The Michigan splint was developed in the 1950s at the University of Michigan. It is a hard, transparent acrylic splint that covers all the maxillary teeth and has flat, occlusal centric stops for the mandibular teeth so that, on jaw closure, there are even and simultaneous occlusal contacts of the mandibular teeth on the splint surface. This centric relation splint can be fabricated in an adjustable articulator and is fitted with a canine guidance that has a sufficiently steep inclination to prevent both working and nonworking contacts as well as anterior guidance contacts.
The canine guidance of approximately 1 to 2 mm permits only minimal lateral or protrusive movements under full occlusal contact of the lateral splint surface before disocclusion occurs. These minimal movements are referred to as freedom in centric occlusion, and they have to be individually determined and worked into the canine guidance. The degree of freedom of movement permitted by the canine guidance must be adapted to different occlusal positions:
- Centric occlusion
- Habitual occlusion
- Occlusal position when swallowing
- Occlusal position when sleeping
Incisor guidance such that the splint disoccludes must not be present. The Michigan splint in its basic form is hence a stabilizing centric relation splint with a defined occlusal elevation of 2 to 3 mm, canine guidance, and freedom of movement in the centric position (freedom in centric occlusion). It is used to treat malocclusions, to manage diseases of the muscles of mastication and pathologic TMJ changes (myoarthropathies), and to control bruxism. Figures 11-14 to 11-18 illustrate the actions and functions of the Michigan splint.

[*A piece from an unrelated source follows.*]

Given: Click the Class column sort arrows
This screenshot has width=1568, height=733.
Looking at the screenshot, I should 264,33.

Because changes of mandibular position influence the neuromuscular system, especially the length of the muscles, muscle activity is markedly reduced by the use of a Michigan splint. A positive effect of the Michigan splint can be accurately demonstrated; ie, the splint therapy works even though the mechanisms of action cannot be clearly verified. There is hence something of a placebo effect. The beneficial effect is based on the following conscious perceptions:
- It compensates for occlusal anomalies.
- It allows unloaded joint positioning.
- It counteracts bruxism and clenching.
- It prevents pathologic occlusal positions.

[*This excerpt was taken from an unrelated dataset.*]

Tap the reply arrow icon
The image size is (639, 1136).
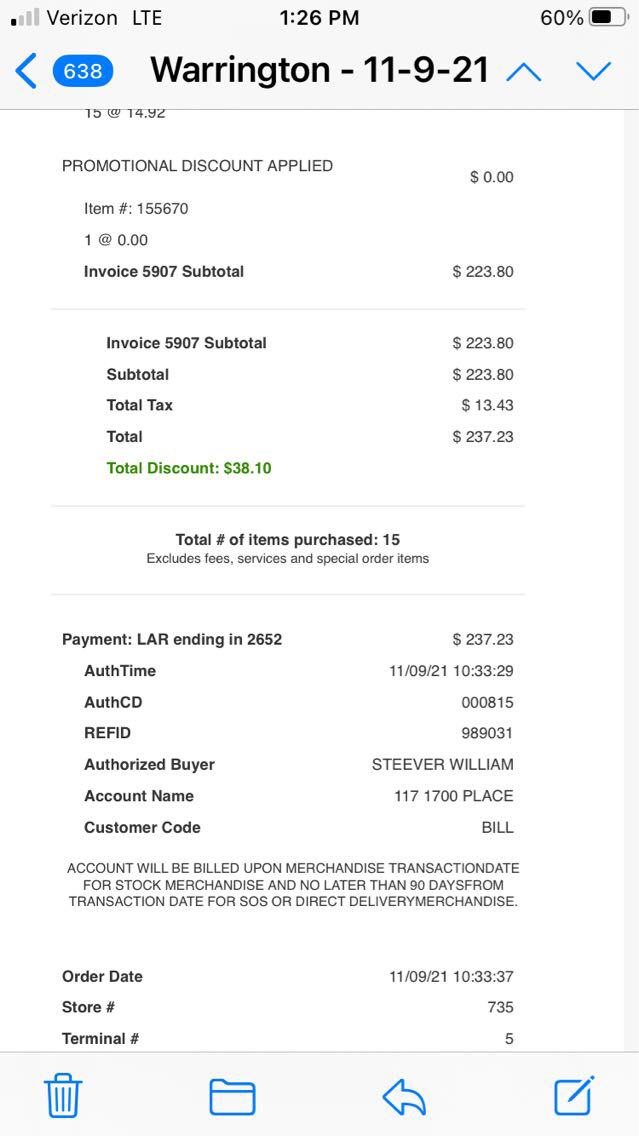tap(404, 1097)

To fabricate the Michigan splint, the models are mounted in the articulator in the centric occlusal position with a facebow record. Joint values should be individually set, and the occlusal height and inclination of the incisal guide plate should be adjusted as follows:
- The vertical opening is arranged so that an inter-occlusal distance of 1 to 2 mm is present in terminal occlusion and in protrusive movements.

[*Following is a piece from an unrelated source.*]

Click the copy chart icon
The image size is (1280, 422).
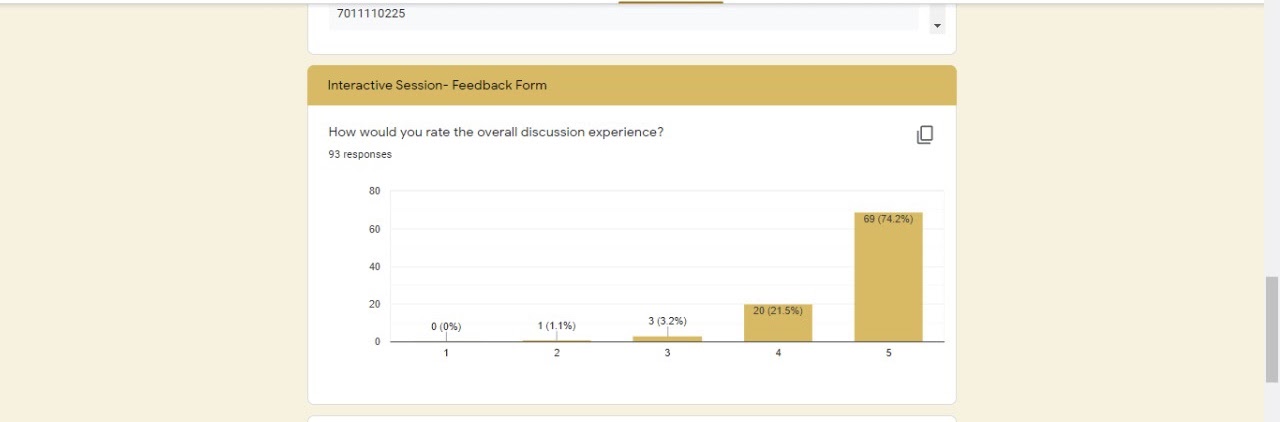click(925, 135)
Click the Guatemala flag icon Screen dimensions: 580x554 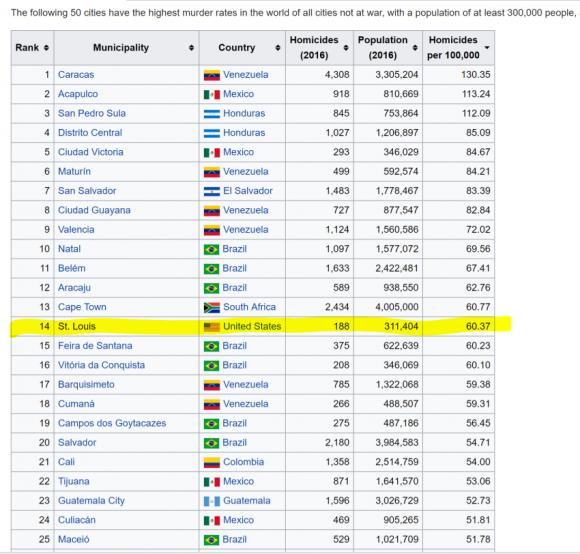[212, 501]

- The inclination of the incisal guidance is set up to allow border movements within the canine guidance.
- The height of the canine guidance should be designed so that all parts of the dentition dis-occlude in the edge-to-edge situation of the canines.
The splint in the maxilla is then carved in wax:
- The palatal border makes contact with the area of the palatal ruga, and the vestibular margin extends slightly above the tooth equators so that the splint can later be firmly clasped. After fabrication, it must be firmly seated without additional retentive components.
- Occlusally, a flat bite plane is created until only the buccal occluding cusps touch the splint. The bite plane follows the sagittal and transverse occlusal curves.
- The sloping canine guide plane is built up, and the movement paths of laterotrusion and protrusion are established on freedom in centric occlusion so that continuous contact of the canine guidance can ensue and until disocclusion of the posterior teeth occurs.
The splint is then fabricated in transparent thermoplastic polymer, the maxillary model is rearticulated, and the splint is reground in the articulator. The final grinding is done by the dentist. The Michigan splint must have an absolutely stable seating; it cannot rock. A splint that is not seated in a stable position must be remade.